Iniciado seis anos antes, quando Gamal Nasser, presidente do Egito nacionalizou o Canal de Suez proibindo a passagem de navios de Israel, desencadeou uma reação militar na área.
A Saída
A cena de tão forte, nunca mais lhe saiu da retina. Dia 04 de agosto de 1962 Nelson então com 26 anos embarcou no navio da Marinha Ary Parreiras, atracado no Pier da Praça Mauá no RJ. A embarcação levava o 11ª Contingente de Brasileiros, composto por gaúchos, cariocas e paulistas para o Egito.
“Foi muito emocionante, todo mundo chorando ao se despedir da família. Eu só tinha amigos no Rio, e me despedi com emoção, pois, já havia me despedido de familiares em Porto Alegre. De minha mãe que via o filho partir para um lugar distante e desconhecido”, relembra o Boina Azul do Batalhão Suez.
No Mar
Em alto mar o transporte das tropas
brasileiras durou 32 dias. O navio partiu do Rio, fez escala em Recife e
foi até a África, com escala nas ilhas Canárias, depois entrou no Mar
Mediterrâneo e chegou ao norte da África. Entre duas paradas na África e
Gênova na Itália, os soldados faziam treinamentos de abandono do Navio de
117m de comprimento. A embarcação tinha capacidade para 1.870 pessoas.
No Egito
O desembarque no Porto de Said, já no
Egito, reservou a primeira surpresa para a tropa. “ Às 18h
desembarcamos e um trem já nos esperava onde levaria os soldados para a
cidade de Rafah, em 12 horas de travessia pelo deserto do Sinai. Chegamos
às 6h da manhã cobertos de areia”, relata Nelson. “Os
sentinelas que trabalhavam nos Postos de Observação ao longo da Fronteira
Israel/Egito, dispunham apenas de armas para defesa, binóculos e telefones
de fios que desapareciam na areia do deserto”.
As folgas
Em um ano de missão, os soldados
ganharam algumas folgas. Foram oportunidades para viagens históricas ao
Cairo, capital do Egito, Beirute no Líbano, Damasco na Síria, Jerusalém,
Belém e várias ruínas romanas. As variações climáticas que oscilavam dos
50º C de dia e -10ºC a noite. Nossas patrulhas pela linha divisória entre
Egito e Israel eram percorridos 5km. Não podíamos parar por causa do frio,
arrastávamos pela areia com o cantil cheio de Wiski para suportar o frio.
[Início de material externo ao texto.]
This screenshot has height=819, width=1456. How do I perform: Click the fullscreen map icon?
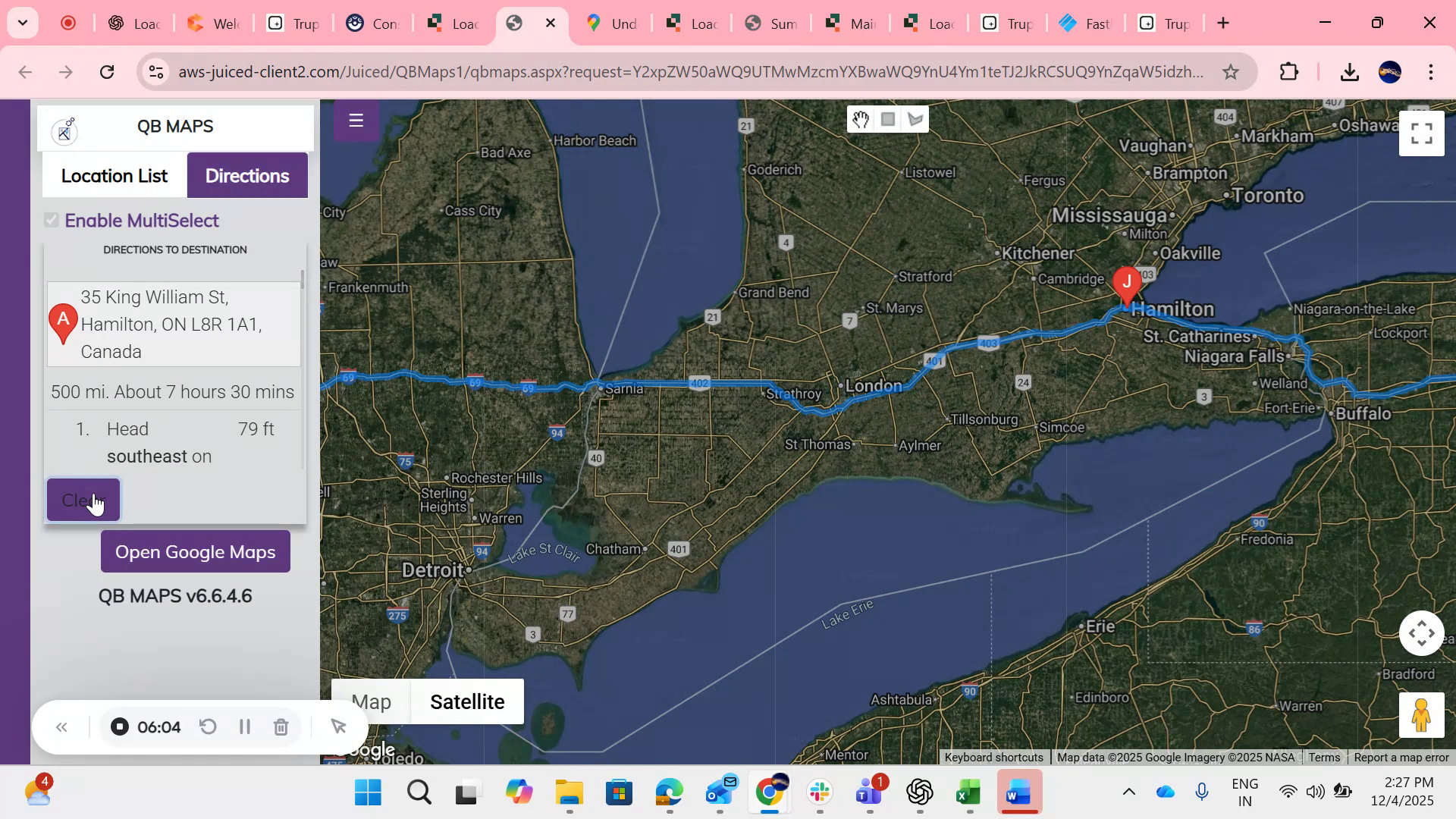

Além do fardamento de lã, carregavam armas e capacete de aço. A patrulha
era formada por um sargento, um cabo e três soldados.
As dificuldades
“Caminháva-mos no escuro, com
lanternas para casos de emergências. Quando ouvíamos tiros, deitávamos no
chão e cavávamos buracos para nos proteger”, conta o pracinha.
A volta
Nelson Centeno diz que escreveu centenas
de cartas para a família em Porto Alegre, com relatos do dia-a-dia da
tropa em terras inóspitas. “O retorno ao Brasil, foi um dia
ensolarado de primavera no mês de setembro de 1963. Havia uma multidão nos
esperando no cais do Rio de Janeiro. Fomos recebidos como heróis, foi uma
loucura” diz o ex-cabo.
A melhor lembrança
Não são as fotos, nem os souvenires ou
lugares visitados que marcam o homem que passa sua vida em Rosário do Sul,
cidade que adotou como sua cidade depois de Porto Alegre onde nasceu. Uma
medalha concedida pela ONU e o Certificado de Prêmio Nobel da Paz,
concedido pela Fundação Sediada na Suécia, são os maiores galardões da sua
vida: “Isso não tem preço, guardo-os como a melhor recordação de uma
aventura pela paz mundial”, finaliza o pracinha radicado em
Rosário desde 1978, em entrevista à Folha.
Saiba Mais
As tropas brasileiras eram renovadas duas vezes por ano entre o Egito e Israel, no Canal de Suez. Em 10 de dezembro de 1988, a Fundação Nobel concedeu prêmio Nobel da Paz as forças da ONU por serviços prestados desde 1948 até hoje. Cada militar recebeu distinção. Cada pracinha recebeu o certificado do prêmio Nobel.